The first thing you need to do when attending the Salzburg Festival on the back end of a round-the-world trip is just ignore the disapproving looks from the Austrians because you're not decked out in evening wear. Entschuldigung, mein herr, but the tuxedo and the gown just didn't make it into the bags!
What we were supposed to be wearing:
Or better yet, a dirndl:
The second thing you need to do is sit back and let the music envelope you, because it's spectacular. Two nights ago we got the traditional all-star heart of this festival - the Vienna Philharmonic and the Vienna State Opera Chorus - doing Rossini under the baton of Ricardo Muti. As I mentioned to a friend on Facebook, it's hard to believe Ricardo is 68 years old now, given that our first memories of him are when we were in college at Penn and he had just succeeded Eugene Ormandy at the Philadelphia Orchestra.

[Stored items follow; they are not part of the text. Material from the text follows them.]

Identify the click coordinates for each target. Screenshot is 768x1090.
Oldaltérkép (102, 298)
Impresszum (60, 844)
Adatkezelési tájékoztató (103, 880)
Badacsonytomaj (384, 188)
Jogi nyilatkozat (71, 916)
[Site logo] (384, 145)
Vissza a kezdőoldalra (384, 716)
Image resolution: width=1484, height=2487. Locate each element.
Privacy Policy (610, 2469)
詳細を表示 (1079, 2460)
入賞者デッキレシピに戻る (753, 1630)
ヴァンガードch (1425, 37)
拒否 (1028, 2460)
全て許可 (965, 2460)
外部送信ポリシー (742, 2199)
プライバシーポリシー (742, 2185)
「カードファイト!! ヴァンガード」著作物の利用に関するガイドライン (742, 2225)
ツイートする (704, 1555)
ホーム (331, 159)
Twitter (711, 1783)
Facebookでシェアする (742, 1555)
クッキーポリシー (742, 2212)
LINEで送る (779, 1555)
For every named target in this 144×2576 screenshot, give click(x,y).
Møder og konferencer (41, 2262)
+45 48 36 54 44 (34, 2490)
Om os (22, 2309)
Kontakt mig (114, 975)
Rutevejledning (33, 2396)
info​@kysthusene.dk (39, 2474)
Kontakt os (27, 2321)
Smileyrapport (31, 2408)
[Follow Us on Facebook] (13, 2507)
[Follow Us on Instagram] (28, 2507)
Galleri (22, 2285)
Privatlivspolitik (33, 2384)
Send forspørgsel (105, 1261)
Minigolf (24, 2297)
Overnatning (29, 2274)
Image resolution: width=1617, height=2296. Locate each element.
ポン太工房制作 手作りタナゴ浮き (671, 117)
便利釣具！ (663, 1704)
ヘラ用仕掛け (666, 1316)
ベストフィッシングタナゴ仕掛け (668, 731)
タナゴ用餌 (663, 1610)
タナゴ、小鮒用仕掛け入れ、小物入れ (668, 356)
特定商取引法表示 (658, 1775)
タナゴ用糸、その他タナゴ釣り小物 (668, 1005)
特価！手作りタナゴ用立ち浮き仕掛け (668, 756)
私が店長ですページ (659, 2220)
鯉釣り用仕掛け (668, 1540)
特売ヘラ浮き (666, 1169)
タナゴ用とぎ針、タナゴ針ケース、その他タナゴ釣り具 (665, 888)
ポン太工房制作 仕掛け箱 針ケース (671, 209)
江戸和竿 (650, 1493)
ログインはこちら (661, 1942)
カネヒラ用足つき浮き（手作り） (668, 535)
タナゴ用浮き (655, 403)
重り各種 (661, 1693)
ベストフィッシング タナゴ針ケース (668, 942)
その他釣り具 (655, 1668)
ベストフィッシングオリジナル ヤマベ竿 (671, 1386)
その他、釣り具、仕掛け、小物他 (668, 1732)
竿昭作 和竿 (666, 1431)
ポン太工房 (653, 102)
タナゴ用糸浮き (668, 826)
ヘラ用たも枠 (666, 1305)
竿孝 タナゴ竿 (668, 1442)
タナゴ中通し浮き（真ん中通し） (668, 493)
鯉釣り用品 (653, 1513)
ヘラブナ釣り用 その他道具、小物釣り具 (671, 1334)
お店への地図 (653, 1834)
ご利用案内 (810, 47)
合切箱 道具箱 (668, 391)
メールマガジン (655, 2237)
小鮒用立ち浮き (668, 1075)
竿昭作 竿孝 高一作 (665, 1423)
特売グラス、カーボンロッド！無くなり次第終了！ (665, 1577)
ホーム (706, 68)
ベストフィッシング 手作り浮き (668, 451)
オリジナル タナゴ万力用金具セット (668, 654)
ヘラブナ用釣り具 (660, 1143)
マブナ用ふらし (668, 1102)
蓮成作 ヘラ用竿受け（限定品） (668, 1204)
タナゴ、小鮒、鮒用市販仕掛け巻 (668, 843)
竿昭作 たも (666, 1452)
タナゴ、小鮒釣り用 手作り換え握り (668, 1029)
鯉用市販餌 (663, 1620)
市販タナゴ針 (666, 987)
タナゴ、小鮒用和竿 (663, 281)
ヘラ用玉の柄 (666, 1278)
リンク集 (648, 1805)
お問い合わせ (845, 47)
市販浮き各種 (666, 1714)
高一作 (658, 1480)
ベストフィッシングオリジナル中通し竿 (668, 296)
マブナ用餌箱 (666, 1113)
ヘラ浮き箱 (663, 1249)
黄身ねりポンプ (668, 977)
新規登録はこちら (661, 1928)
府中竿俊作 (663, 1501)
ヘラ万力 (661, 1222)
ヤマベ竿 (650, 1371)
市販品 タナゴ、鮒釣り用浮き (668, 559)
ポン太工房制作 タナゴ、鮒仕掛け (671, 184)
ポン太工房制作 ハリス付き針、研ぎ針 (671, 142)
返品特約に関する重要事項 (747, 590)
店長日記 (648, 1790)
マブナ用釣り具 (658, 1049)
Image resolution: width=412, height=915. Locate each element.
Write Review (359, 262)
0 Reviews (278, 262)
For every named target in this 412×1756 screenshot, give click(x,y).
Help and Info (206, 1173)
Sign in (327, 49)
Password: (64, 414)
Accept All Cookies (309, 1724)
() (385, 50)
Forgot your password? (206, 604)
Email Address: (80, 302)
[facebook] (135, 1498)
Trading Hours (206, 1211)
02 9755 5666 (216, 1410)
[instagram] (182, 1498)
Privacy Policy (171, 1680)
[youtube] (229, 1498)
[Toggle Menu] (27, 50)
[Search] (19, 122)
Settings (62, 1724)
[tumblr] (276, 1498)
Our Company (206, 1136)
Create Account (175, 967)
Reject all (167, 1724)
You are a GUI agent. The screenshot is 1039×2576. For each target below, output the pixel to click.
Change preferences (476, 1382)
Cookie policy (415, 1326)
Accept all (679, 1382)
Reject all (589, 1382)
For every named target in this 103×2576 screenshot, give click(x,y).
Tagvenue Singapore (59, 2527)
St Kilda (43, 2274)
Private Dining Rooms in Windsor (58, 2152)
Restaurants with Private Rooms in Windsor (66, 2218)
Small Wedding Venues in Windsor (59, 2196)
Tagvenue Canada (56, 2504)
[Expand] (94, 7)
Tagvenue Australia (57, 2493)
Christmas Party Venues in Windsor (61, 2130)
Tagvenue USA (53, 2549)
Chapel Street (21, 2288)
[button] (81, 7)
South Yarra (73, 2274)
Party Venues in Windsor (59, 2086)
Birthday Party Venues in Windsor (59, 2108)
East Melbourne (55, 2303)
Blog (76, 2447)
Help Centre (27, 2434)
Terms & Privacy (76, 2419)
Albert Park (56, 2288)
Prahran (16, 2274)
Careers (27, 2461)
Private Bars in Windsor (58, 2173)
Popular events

Then he was the hot young Italian conductor; now off that post and a long stint running La Scala, he's turned into a distinguished eminence grise, with still only a sprinkle of gray in the mane. (For all we know, he's dyeing it, of course - he's certainly vain enough to hide the fact that he wears glasses, not putting them on until after he's taken his bow at the podium, then turned his back on the audience to face his musicians and singers.)
Rossini's Moise et Pharoan is one of his lesser-known works, but just as filled with beautiful melodies as The Barber of Seville or The Thieving Magpie. Sometimes a little too beautiful - there's nothing really bouncy about the Jews plight in Egypt, but he can't help but give you that sort of song.
Last night was a guest appearance by the London Symphony Orchestra, under Valery Gergiev, who is quite the character, and as with Muti, it starts with the hair - in his case, a monkish bald spot fringed by long straight gray hair, with bangs that he must continually wipe from his eyes while he's trying to coax maximum emotion from his orchestra. No baton and lots of wrist and even some extensive fluttering of the fingers in his directing style. Really a perfect match for the emotion of Debussy's La Mer and the Shostakovich 8th Symphony. I think I even heard him singing along with the music at times during the Shostakovich.